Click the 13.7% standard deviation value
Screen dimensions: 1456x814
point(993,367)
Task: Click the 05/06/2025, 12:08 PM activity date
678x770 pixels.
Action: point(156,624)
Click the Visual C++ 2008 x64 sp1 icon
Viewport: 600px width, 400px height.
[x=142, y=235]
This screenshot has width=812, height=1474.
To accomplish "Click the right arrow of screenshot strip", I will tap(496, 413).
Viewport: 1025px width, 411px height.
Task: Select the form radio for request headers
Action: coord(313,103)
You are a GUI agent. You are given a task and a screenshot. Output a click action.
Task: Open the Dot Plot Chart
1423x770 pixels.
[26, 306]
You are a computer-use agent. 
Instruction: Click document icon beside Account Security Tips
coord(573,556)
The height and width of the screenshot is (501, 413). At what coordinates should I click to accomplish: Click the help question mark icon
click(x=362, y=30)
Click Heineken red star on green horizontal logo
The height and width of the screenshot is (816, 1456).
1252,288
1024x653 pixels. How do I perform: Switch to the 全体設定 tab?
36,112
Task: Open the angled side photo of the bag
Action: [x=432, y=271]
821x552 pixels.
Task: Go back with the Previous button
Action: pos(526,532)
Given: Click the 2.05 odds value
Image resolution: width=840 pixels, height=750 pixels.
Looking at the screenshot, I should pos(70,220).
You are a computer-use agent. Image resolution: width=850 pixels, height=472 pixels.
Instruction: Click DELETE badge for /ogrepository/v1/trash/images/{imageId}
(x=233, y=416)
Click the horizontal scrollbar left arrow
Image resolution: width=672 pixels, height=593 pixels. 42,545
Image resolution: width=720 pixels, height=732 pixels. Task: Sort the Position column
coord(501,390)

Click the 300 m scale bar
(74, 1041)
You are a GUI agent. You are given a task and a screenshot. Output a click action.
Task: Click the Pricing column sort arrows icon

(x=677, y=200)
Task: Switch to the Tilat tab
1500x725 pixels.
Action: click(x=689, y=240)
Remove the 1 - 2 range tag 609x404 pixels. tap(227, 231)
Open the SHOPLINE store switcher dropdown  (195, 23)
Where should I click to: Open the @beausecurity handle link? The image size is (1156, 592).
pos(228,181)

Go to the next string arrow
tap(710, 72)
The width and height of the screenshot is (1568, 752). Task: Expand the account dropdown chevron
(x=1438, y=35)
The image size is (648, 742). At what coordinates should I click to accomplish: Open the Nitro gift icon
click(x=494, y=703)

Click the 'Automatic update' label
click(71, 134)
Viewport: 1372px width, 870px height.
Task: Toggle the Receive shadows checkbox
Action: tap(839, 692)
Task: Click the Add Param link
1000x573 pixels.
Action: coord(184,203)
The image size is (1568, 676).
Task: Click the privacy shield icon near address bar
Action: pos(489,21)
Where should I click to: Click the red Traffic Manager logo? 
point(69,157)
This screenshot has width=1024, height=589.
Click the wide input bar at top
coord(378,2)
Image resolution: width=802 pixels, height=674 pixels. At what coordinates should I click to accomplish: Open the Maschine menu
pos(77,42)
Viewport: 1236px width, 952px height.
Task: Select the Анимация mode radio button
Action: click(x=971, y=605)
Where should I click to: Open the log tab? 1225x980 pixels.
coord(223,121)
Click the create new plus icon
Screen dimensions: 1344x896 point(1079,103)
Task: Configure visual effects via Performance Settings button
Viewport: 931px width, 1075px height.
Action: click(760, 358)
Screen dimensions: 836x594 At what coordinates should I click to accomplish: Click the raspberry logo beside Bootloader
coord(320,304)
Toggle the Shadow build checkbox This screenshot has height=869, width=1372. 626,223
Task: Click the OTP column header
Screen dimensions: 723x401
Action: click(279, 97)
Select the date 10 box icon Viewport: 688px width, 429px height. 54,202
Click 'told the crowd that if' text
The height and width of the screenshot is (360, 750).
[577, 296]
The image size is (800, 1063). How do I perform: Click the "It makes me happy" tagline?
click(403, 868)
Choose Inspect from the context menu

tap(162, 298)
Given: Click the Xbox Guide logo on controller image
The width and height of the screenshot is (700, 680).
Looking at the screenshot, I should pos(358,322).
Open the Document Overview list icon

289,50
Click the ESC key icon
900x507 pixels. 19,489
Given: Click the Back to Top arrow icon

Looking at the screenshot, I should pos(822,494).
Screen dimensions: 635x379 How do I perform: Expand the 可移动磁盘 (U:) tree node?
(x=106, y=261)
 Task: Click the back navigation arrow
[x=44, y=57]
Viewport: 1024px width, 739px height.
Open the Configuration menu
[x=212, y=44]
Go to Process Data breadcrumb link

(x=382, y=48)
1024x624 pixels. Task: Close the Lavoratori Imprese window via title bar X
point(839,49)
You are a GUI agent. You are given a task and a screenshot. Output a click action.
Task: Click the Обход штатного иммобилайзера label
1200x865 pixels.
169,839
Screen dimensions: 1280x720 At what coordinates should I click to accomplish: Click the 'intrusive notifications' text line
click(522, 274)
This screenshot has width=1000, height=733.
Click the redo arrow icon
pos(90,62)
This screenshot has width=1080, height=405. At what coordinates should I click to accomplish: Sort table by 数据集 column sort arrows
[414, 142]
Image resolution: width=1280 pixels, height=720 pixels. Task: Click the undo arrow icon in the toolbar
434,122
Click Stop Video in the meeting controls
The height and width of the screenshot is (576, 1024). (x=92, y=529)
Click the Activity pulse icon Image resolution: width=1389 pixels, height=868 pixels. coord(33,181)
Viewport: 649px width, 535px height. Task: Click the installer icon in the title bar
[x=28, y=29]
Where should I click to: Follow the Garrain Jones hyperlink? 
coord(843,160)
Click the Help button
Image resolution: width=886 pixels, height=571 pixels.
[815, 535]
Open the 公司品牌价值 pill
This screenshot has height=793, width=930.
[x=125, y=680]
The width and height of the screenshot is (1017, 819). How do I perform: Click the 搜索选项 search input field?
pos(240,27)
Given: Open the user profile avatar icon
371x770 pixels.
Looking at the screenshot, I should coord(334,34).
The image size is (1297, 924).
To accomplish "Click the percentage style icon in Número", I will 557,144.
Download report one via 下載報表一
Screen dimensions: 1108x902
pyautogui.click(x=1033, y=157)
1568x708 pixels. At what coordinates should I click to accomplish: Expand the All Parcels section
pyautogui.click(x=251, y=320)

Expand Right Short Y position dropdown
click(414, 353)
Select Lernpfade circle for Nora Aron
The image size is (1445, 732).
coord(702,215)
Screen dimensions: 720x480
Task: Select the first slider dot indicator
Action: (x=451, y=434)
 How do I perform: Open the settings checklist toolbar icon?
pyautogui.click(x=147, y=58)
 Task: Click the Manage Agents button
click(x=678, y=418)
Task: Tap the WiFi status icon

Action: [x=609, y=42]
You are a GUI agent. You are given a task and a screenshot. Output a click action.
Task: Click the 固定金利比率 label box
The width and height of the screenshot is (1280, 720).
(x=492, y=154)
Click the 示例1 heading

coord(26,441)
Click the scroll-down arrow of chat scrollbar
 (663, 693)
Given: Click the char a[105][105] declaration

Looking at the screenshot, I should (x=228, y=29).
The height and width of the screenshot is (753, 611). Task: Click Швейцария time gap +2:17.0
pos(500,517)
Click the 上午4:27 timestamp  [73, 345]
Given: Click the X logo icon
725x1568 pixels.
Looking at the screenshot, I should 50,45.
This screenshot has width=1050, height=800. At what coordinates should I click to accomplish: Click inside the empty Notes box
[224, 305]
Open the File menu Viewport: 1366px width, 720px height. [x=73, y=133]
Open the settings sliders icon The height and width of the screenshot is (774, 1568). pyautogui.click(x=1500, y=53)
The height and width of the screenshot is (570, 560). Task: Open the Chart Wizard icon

WORK REQUEST = The line above containing "Image resolution: width=1280", the line containing "Click the Help button", and every line between them are to be transcribed exactly; no other line is wanted.

YOUR RESPONSE =
Image resolution: width=1280 pixels, height=720 pixels. Task: Click the undo arrow icon in the toolbar
434,122
Click Stop Video in the meeting controls
The height and width of the screenshot is (576, 1024). (x=92, y=529)
Click the Activity pulse icon Image resolution: width=1389 pixels, height=868 pixels. coord(33,181)
Viewport: 649px width, 535px height. Task: Click the installer icon in the title bar
[x=28, y=29]
Where should I click to: Follow the Garrain Jones hyperlink? 
coord(843,160)
Click the Help button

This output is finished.